When a line in the entries contains the word "toolbar", copy that line in full.

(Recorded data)
★ ★ ★ ★

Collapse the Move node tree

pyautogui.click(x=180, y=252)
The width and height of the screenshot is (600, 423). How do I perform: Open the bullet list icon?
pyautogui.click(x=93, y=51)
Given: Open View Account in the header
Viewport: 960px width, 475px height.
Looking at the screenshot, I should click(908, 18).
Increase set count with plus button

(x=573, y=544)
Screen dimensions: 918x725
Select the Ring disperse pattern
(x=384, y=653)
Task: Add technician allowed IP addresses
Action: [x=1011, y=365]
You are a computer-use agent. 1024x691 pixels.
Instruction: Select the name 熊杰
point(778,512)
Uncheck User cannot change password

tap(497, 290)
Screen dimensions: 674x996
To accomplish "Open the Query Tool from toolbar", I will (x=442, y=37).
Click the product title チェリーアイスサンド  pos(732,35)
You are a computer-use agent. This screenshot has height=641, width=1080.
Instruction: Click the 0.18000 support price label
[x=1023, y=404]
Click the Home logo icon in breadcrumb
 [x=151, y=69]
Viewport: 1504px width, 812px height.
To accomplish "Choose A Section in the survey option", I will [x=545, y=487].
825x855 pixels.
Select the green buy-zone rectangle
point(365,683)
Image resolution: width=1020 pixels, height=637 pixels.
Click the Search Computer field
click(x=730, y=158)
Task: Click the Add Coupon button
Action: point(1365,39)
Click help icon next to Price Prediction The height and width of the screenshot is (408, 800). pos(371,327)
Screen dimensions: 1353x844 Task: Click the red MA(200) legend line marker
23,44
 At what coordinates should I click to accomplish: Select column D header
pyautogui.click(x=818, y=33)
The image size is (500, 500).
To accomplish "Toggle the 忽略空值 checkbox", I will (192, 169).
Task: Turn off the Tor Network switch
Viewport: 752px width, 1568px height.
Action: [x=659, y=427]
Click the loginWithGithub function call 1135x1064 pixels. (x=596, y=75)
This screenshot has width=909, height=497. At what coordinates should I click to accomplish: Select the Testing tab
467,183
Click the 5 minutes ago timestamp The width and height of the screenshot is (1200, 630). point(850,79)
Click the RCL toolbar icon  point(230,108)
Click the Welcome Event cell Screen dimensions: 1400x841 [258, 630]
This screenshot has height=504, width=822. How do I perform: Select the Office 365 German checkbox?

★ ★ ★ ★

ANSWER SPACE:
To accomplish "Open the Query Tool from toolbar", I will (x=442, y=37).
Click the RCL toolbar icon  point(230,108)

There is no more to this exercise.